Understanding Large System Failures - A Fault Injection Experiment

Ram Chillarege and Nicholas S. Bowen
IBM Thomas J. Watson Research Center

Published: IEEE International Symposium on Fault Tolerant Computing, 1989.

Abstract: --
This paper uses fault injection to characterize large system failures. Thus, it overcomes limitations imposed by the lack of complete information in field failure data. The experiment is conducted on a commercial transaction processing system and this paper:

  • Introduces the idea of failure acceleration to conduct such experiments.
  • Estimates total loss of the primary service to occur in only 16% of the faults.
  • Reveals errors termed potential hazards that do not affect short term availability but cause catastrophic failure following a change in operating state.
  • Identifies at-least 41% of errors as potential candidates for repair before total failure. Estimates are provided on the likely location of such errors in terms of storage area and code-data split.

These results enhance our understanding of large system failures and provide a foundation for design enhancements, and modeling of availability.

Measurement of Failure Rate in Widely Distributed Software

Ram Chillarege, Shriram Biyani, and Jeanette Rosenthal
IBM Thomas J. Watson Research Center

Abstract: --
In the history of empirical failure rate measurement, one problem that continues to plague researchers and practitioners is that of measuring the customer perceived failure rate of commercial software. Unfortunately, even order of magnitude measures of failure rate are not truly available for commercial software which is widely distributed. Given repeated reports on the criticality of software, and its significance, the industry flounders for some real baselines.
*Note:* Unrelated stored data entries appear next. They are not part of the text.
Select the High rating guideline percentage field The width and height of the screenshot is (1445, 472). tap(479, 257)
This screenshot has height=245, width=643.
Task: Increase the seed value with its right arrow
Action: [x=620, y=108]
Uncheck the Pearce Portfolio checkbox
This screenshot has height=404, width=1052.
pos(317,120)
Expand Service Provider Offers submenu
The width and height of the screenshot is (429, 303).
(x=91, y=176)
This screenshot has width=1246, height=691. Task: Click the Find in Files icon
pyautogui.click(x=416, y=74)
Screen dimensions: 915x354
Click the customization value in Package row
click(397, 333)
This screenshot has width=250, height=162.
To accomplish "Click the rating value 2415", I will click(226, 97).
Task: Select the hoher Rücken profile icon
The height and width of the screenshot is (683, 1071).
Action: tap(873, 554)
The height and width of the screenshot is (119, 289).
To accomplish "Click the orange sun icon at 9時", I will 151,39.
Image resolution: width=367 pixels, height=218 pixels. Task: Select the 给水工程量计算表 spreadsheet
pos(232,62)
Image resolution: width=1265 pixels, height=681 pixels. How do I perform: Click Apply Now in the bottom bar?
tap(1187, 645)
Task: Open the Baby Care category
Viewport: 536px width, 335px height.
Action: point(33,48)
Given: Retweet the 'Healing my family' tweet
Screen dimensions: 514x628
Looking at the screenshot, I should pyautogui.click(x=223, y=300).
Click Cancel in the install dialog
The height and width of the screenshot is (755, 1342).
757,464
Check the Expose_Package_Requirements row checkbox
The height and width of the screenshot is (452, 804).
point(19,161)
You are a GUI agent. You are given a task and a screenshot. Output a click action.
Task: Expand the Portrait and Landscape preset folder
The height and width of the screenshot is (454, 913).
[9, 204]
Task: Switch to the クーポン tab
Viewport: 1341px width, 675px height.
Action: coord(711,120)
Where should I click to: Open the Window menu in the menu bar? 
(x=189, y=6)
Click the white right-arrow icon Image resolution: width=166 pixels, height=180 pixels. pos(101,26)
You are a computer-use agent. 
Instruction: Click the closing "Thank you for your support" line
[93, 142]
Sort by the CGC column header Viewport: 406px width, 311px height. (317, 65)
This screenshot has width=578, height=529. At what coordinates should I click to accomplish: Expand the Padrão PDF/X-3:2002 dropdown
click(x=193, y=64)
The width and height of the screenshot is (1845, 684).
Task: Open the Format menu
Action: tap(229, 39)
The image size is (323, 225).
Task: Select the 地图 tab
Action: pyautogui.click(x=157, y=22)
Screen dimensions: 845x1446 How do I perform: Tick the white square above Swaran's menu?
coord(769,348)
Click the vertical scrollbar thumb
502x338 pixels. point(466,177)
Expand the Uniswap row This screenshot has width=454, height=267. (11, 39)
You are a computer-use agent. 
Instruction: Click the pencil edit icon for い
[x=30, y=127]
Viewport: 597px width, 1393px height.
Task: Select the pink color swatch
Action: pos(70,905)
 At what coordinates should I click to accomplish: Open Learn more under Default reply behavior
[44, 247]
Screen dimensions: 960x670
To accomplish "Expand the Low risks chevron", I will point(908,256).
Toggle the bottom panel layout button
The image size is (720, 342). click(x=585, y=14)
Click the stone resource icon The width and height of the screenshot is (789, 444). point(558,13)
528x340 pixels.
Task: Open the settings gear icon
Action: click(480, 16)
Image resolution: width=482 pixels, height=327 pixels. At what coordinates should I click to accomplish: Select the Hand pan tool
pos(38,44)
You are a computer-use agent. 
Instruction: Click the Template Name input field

  • This paper reports the failure rate of a several million line of code commercial software product distributed to hundreds of thousands of customers. To first order of approximation, the MTBF plateaus at around 4 years and 2 years for successive releases of the software. The changes in the failure rate as a function of severity, release and time are also provided.
  • The measurement technique develops a direct link between failures and faults, providing an opportunity to study and describe the failure process. Two metrics, the fault weight, corresponding to the number of failures due to a fault and failure window, measuring the length of time between the first and last fault, are defined and characterized.
  • The two metrics are found to be higher for higher severity faults, consistently across all severities and releases. At the same time the window to weight ratio, is invariant by severity. The fault weight and failure window are natural measures and are intuitive about the failure process. The fault weight measures the impact of a fault on the overall failure rate and the failure window the dispersion of that impact over time. These two do provide a new forum for discussion and opportunity to gain greater understanding of the processes involved.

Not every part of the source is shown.